In the race to prevent damage and destruction from the rising tide of climate change, the U.S. Army Corps of Engineers has a recommendation: raise 14,000 homes along Long Island’s South Shore.
The plan is one of several coming from a $6 million Nassau County Back Bays study focused on preventing flooding along the shore. Another recommendation is to flood-proof 2,500 business and industrial buildings near the water, according to Newsday.
Those affected by the proposed changes make up half of the Nassau County population. Approximately 350,000 people and 100,000 assets with an estimated total worth of $60 billion were considered in the study.
Other recommendations include raising businesses and industrial buildings three feet off the ground and better protecting walls, windows and doors from potential storm surges.

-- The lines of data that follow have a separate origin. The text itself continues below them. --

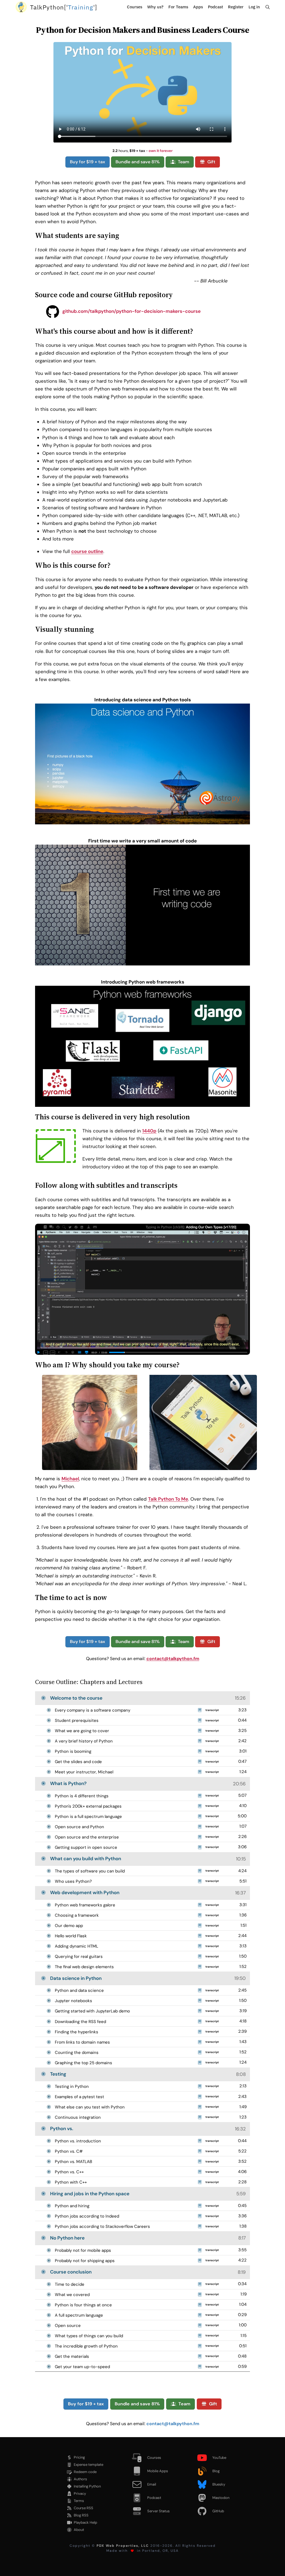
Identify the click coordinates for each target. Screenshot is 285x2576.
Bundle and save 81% (138, 162)
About (79, 2529)
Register (236, 6)
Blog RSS (81, 2515)
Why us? (155, 6)
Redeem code (85, 2471)
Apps (198, 6)
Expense (88, 2464)
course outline (87, 551)
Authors (80, 2479)
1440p (149, 1131)
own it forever (161, 150)
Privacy (80, 2493)
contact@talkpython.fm (172, 1658)
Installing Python (87, 2486)
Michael (70, 1479)
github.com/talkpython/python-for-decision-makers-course (131, 311)
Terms (79, 2500)
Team (183, 162)
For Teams (178, 6)
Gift (211, 162)
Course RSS (83, 2508)
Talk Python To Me (168, 1499)
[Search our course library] (267, 7)
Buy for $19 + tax (87, 162)
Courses (134, 6)
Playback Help (85, 2522)
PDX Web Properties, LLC (123, 2545)
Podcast (215, 6)
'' (63, 7)
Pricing (79, 2457)
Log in (254, 6)
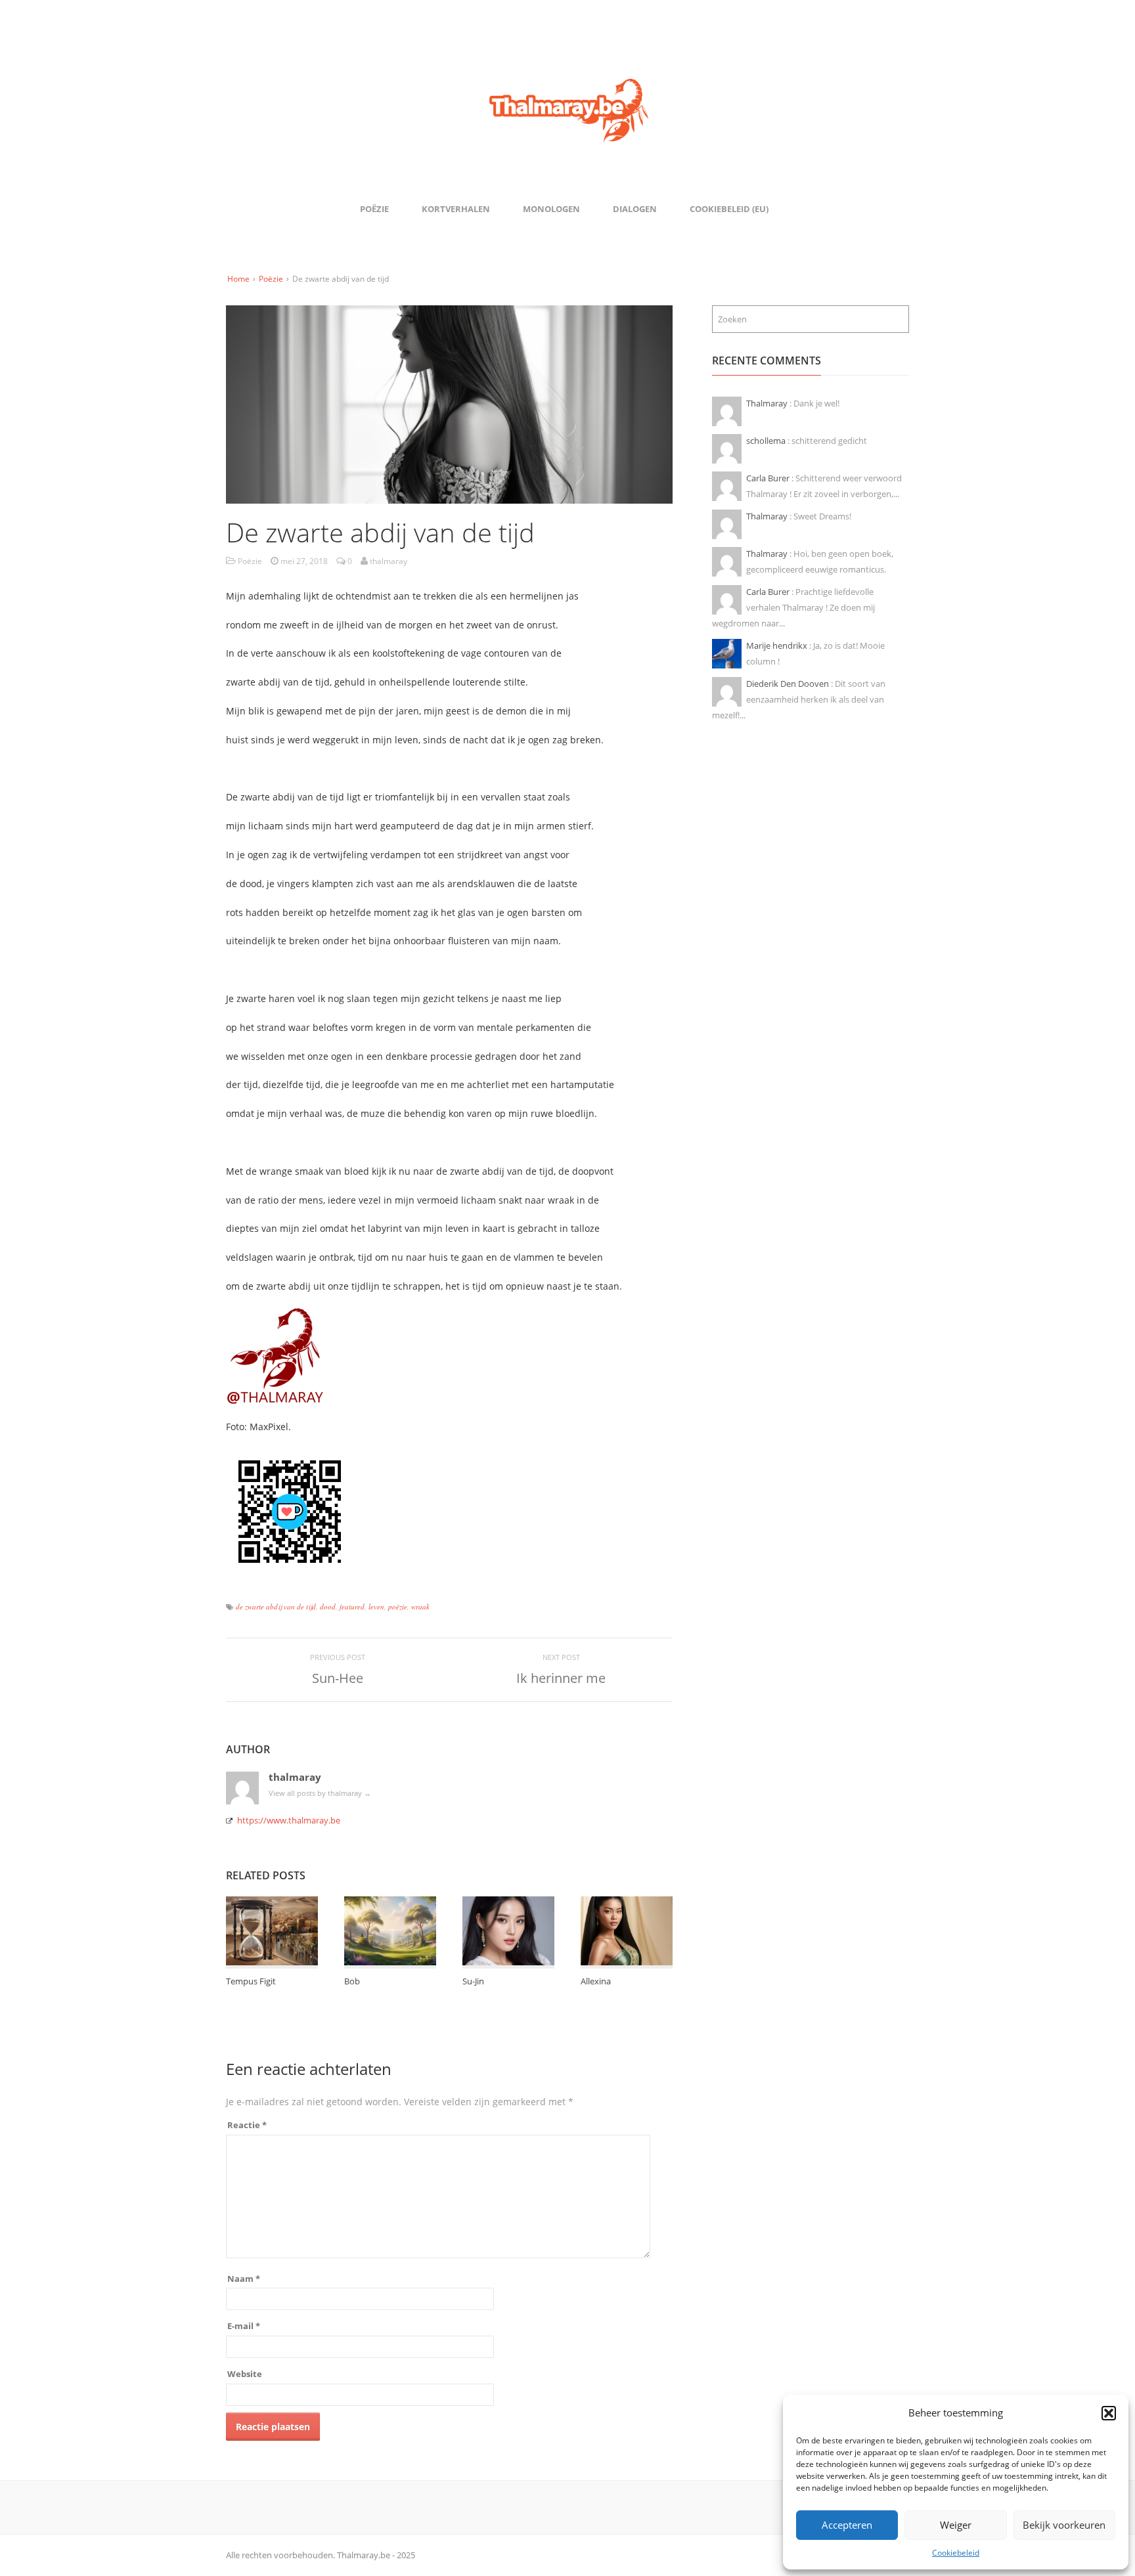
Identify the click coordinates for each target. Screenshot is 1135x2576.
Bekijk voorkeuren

The report comes the same day Nassau County Executive Laura Curran announced several construction initiatives aimed at protecting homes and businesses on the South Shore from flooding. ABC7 reported the projects included installing self-regulating tidal gates and reconstructing drainage systems in addition to elevating and reinforcing areas of Silver Lake Park in Staten Island.
The study’s suggestion to raise tens of thousands of homes is estimated to top out at more than $3 billion. The Army Corps is set to detail more of the plans during a series of upcoming virtual meetings before the plans face approval from local and national officials, as well as a vote from Congress.

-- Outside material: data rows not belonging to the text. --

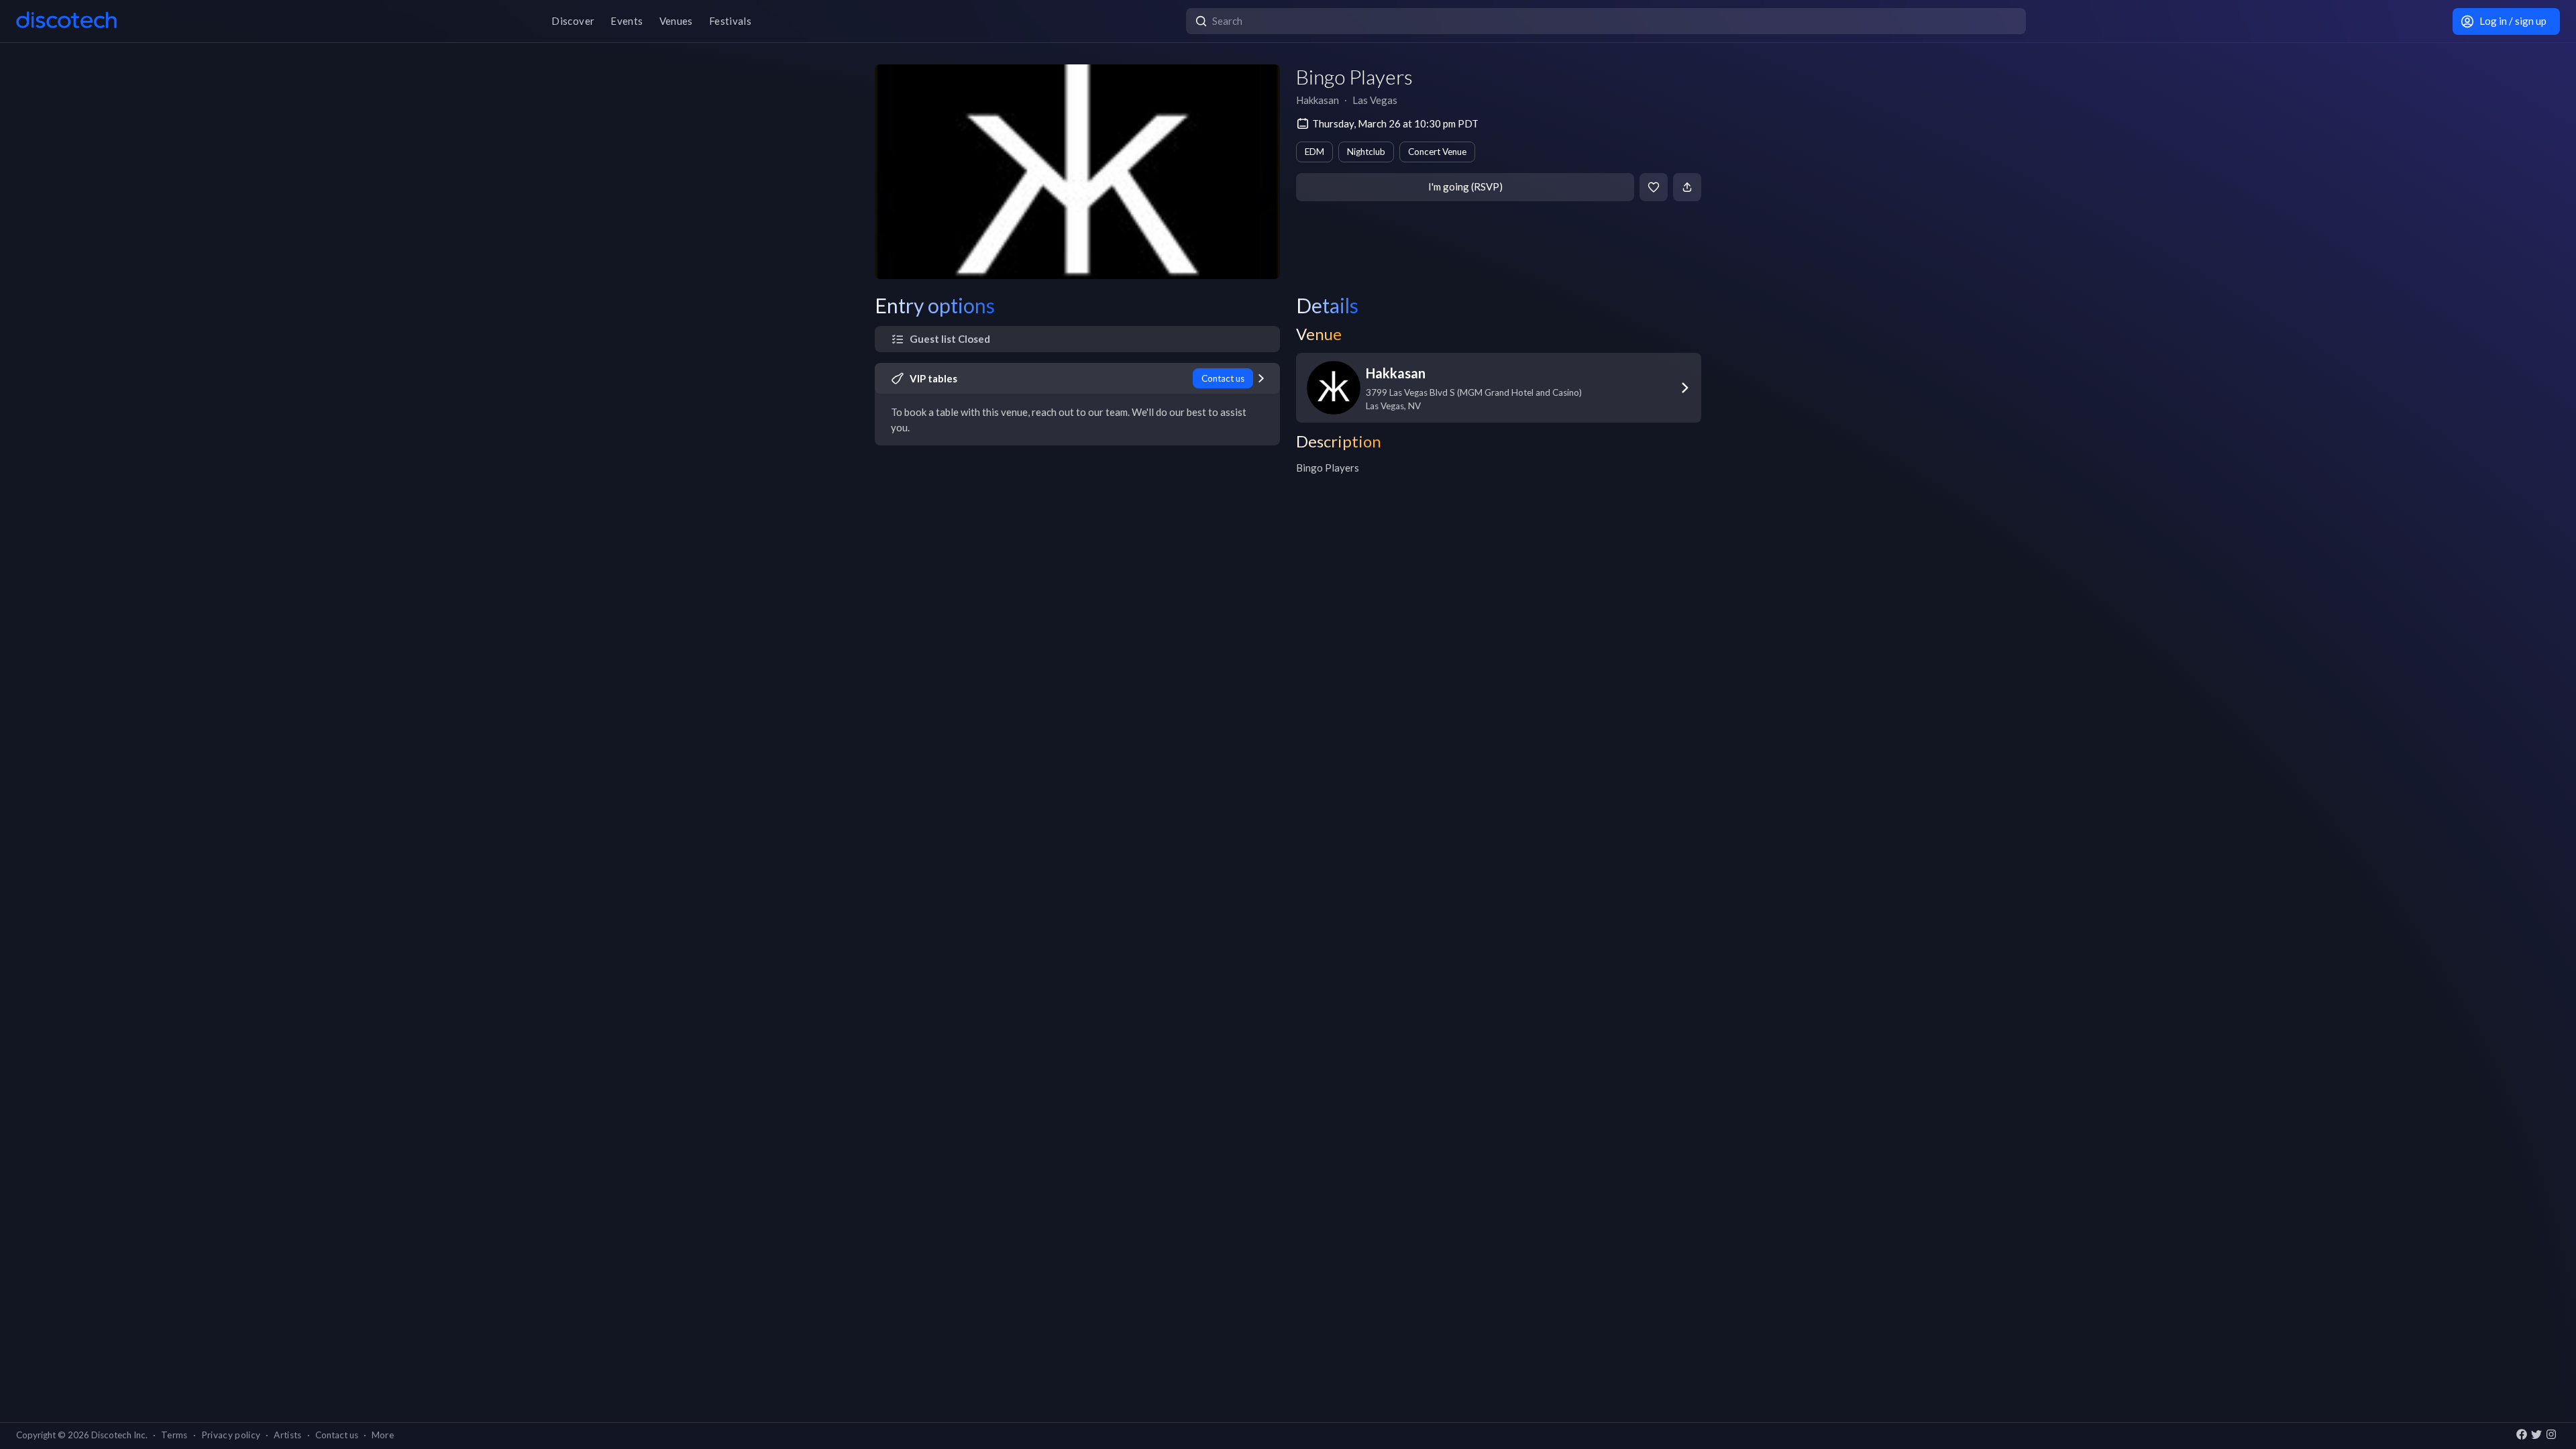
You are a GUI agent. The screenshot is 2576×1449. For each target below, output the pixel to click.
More (383, 1435)
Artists (287, 1435)
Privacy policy (231, 1435)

It’s not clear how the bill for these improvements would be footed. Similar projects in the past have seen 65 percent come from the federal level and 35 percent from the local level, but no funding decision has been made for this project, Newsday reports.
The study was commissioned five years ago after storm surges and flooding caused about $65 billion of damage to the South Shore as a result of Superstorm Sandy. That could only be the beginning of the costs of climate change, according to the study, which projects an estimated $1 billion in damage every year without improvements.
Surge barriers and tidal gates don’t appear to be under consideration, though, after the study determined that they failed to reduce water levels and even increased the potential for flooding in certain areas.